What to produce =>
Find every line in the items below that contains the string "width" and copy each one. Letter case counts.

Records to use =>
+ + + +

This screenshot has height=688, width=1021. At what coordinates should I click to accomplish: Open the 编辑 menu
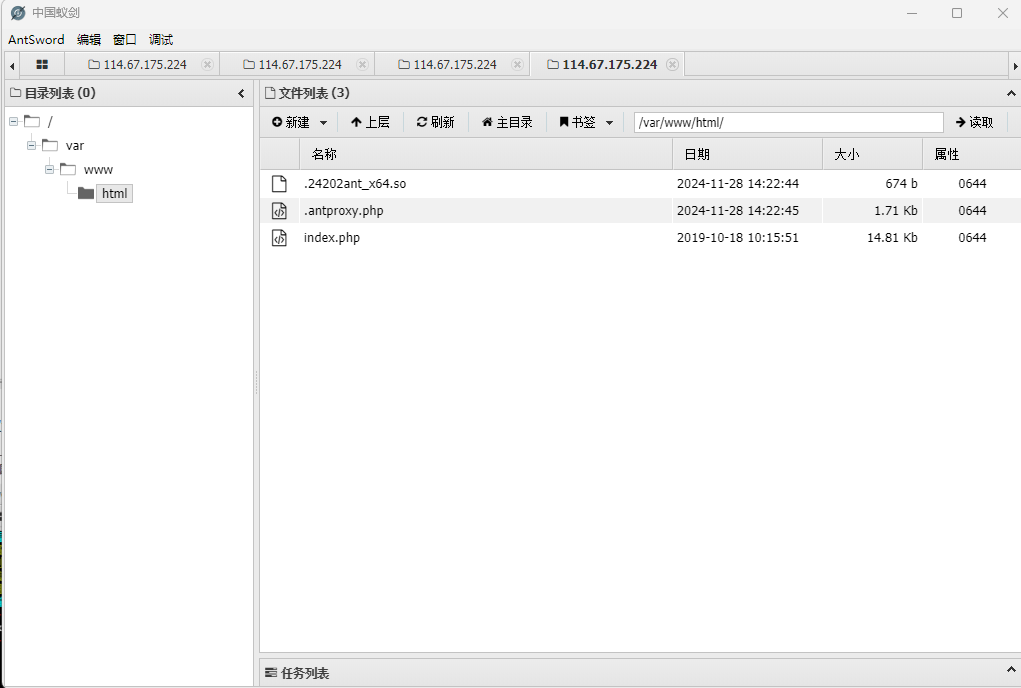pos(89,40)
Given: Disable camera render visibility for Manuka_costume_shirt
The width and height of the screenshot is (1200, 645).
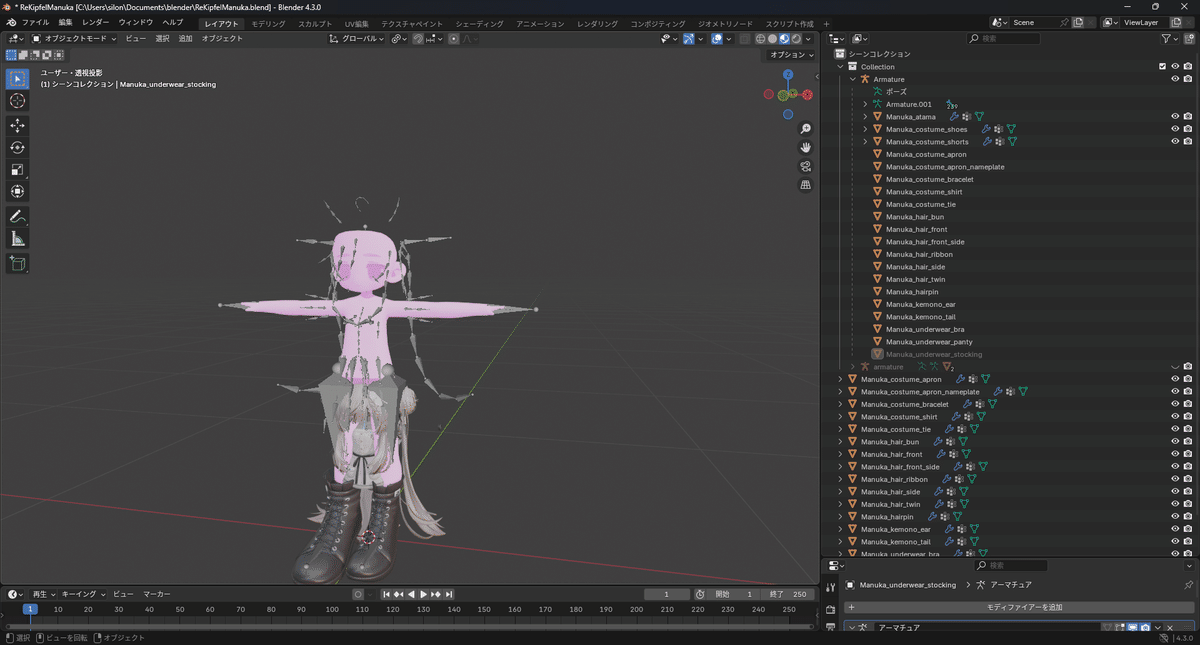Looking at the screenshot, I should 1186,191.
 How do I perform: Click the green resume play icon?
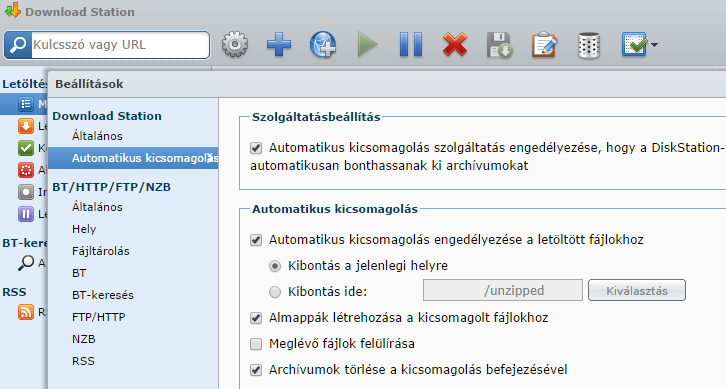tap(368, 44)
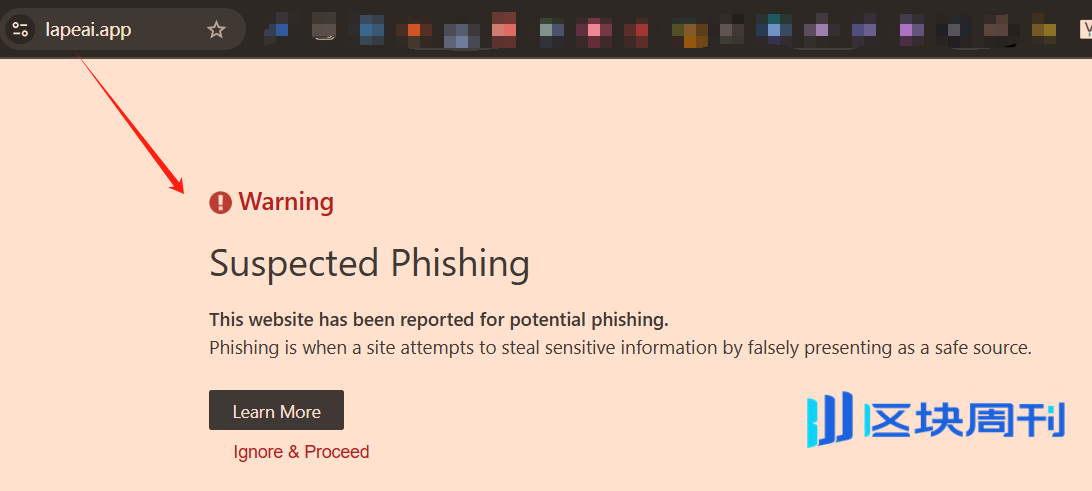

+ + + +

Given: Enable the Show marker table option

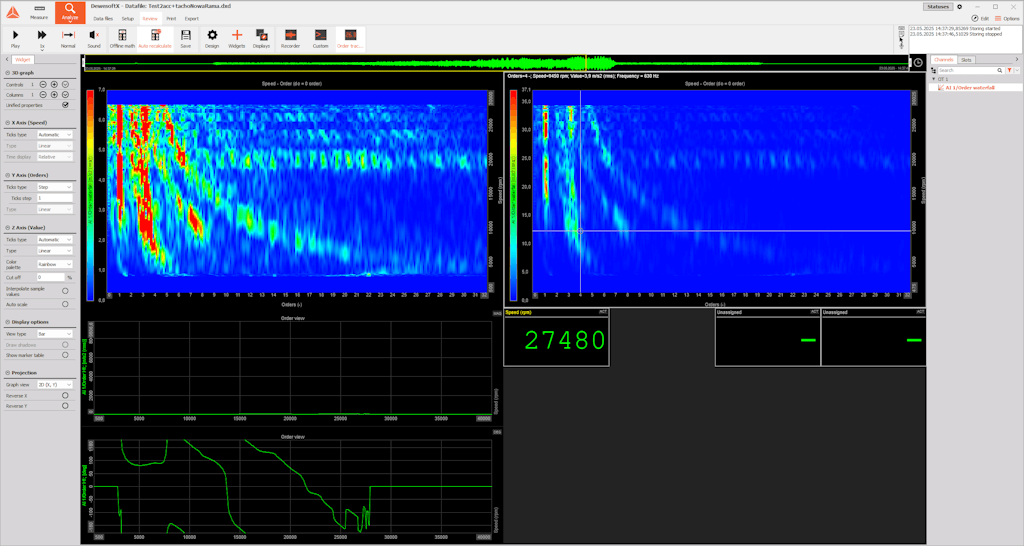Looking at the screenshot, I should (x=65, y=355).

+ + + +

Solution to this task =>
This screenshot has height=688, width=1021. At what coordinates should I click to accomplish: Open the 编辑 menu
The width and height of the screenshot is (1200, 645).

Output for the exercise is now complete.